> _TASK PROMPT_
Using the records that follow, tally the lines containing the word "card" and state only the count.

> _PROVIDED RECORDS_
[Start of Attachment]

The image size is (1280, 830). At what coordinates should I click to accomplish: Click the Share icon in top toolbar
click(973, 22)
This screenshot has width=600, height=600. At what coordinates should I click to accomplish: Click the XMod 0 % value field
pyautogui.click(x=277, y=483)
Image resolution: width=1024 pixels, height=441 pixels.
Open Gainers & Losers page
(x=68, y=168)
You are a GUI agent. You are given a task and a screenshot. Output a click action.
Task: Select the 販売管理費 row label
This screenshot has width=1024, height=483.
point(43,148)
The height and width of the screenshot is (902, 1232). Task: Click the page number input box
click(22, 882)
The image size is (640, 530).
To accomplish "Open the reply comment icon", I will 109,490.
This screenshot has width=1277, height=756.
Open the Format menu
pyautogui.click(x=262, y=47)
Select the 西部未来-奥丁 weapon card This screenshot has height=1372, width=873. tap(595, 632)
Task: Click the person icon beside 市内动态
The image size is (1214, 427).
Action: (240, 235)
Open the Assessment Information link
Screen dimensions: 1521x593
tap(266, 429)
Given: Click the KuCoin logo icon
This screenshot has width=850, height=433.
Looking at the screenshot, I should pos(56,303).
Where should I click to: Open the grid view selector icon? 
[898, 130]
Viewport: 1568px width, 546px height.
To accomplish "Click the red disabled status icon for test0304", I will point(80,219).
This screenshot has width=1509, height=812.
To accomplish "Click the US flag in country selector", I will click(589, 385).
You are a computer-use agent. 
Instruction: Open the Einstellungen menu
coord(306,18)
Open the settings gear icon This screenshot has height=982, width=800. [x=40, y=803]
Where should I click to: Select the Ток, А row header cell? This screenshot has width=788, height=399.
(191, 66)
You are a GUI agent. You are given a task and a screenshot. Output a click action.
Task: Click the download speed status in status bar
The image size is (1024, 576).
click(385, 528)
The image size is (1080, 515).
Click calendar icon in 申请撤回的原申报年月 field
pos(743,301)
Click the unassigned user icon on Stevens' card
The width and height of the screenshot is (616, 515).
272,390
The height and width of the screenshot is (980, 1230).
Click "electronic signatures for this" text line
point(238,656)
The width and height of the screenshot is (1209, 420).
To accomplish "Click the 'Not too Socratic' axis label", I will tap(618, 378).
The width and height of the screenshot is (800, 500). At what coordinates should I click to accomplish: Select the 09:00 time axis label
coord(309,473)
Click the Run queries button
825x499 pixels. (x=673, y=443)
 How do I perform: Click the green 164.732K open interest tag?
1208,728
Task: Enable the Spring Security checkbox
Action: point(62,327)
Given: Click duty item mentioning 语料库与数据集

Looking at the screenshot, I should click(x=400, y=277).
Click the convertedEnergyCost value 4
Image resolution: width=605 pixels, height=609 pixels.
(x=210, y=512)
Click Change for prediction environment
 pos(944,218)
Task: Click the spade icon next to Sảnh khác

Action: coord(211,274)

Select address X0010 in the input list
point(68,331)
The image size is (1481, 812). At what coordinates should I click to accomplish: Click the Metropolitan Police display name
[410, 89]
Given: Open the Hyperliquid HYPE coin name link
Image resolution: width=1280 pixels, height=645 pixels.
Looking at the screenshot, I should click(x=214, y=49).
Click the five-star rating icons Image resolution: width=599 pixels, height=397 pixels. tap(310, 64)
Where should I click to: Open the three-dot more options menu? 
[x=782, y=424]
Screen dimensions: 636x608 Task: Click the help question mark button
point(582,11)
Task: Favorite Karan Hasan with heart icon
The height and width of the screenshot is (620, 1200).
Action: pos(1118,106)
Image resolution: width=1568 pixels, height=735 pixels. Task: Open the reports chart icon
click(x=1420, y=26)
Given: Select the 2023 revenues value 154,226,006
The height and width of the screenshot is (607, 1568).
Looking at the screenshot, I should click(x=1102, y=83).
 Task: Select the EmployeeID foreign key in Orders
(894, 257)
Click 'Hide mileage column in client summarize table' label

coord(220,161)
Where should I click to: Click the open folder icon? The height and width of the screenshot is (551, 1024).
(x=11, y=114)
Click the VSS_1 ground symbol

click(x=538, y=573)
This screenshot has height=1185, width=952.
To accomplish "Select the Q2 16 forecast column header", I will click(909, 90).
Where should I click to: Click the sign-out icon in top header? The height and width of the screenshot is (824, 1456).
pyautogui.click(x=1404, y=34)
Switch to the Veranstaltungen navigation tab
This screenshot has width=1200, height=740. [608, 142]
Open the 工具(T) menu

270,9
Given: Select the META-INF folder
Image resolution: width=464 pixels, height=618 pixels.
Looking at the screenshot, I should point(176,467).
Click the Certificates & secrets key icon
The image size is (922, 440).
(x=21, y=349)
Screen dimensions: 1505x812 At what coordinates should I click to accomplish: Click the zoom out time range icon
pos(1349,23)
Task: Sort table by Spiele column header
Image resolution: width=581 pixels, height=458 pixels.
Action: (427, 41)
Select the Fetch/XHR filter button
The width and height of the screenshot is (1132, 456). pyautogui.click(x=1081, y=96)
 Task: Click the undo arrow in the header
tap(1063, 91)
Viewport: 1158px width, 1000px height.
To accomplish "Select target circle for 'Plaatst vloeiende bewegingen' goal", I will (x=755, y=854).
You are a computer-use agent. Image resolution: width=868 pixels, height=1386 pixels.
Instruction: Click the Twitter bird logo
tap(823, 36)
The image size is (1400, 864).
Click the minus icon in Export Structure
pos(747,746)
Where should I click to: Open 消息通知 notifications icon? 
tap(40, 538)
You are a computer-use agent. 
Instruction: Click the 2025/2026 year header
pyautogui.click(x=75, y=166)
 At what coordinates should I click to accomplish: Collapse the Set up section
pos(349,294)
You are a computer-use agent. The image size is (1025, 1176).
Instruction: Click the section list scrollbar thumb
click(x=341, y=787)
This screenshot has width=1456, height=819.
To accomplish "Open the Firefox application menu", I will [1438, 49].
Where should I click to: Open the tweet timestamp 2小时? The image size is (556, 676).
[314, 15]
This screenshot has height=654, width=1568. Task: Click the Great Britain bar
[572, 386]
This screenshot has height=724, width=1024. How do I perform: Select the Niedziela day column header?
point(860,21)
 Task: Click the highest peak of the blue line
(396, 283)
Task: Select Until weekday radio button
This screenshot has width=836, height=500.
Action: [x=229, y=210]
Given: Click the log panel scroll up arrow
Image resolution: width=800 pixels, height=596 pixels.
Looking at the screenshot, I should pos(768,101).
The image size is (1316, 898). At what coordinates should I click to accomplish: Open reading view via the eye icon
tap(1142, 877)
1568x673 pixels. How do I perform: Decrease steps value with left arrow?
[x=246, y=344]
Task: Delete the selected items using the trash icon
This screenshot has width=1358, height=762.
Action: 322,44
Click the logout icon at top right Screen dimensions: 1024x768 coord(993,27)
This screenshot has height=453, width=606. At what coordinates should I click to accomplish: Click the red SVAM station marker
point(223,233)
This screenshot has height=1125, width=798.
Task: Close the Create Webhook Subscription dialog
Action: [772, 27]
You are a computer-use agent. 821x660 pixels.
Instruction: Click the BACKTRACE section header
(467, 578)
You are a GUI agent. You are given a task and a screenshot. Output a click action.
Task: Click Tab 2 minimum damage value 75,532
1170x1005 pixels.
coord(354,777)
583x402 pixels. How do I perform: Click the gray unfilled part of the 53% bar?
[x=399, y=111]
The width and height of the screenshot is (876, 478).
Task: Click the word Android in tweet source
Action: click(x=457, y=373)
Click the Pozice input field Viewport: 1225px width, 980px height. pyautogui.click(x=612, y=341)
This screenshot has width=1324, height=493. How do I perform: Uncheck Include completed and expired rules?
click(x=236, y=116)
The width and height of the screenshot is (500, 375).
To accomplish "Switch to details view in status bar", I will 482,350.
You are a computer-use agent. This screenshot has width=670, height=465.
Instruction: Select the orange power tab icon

[End of Attachment]

> _ANSWER TO THE EXERCISE_
2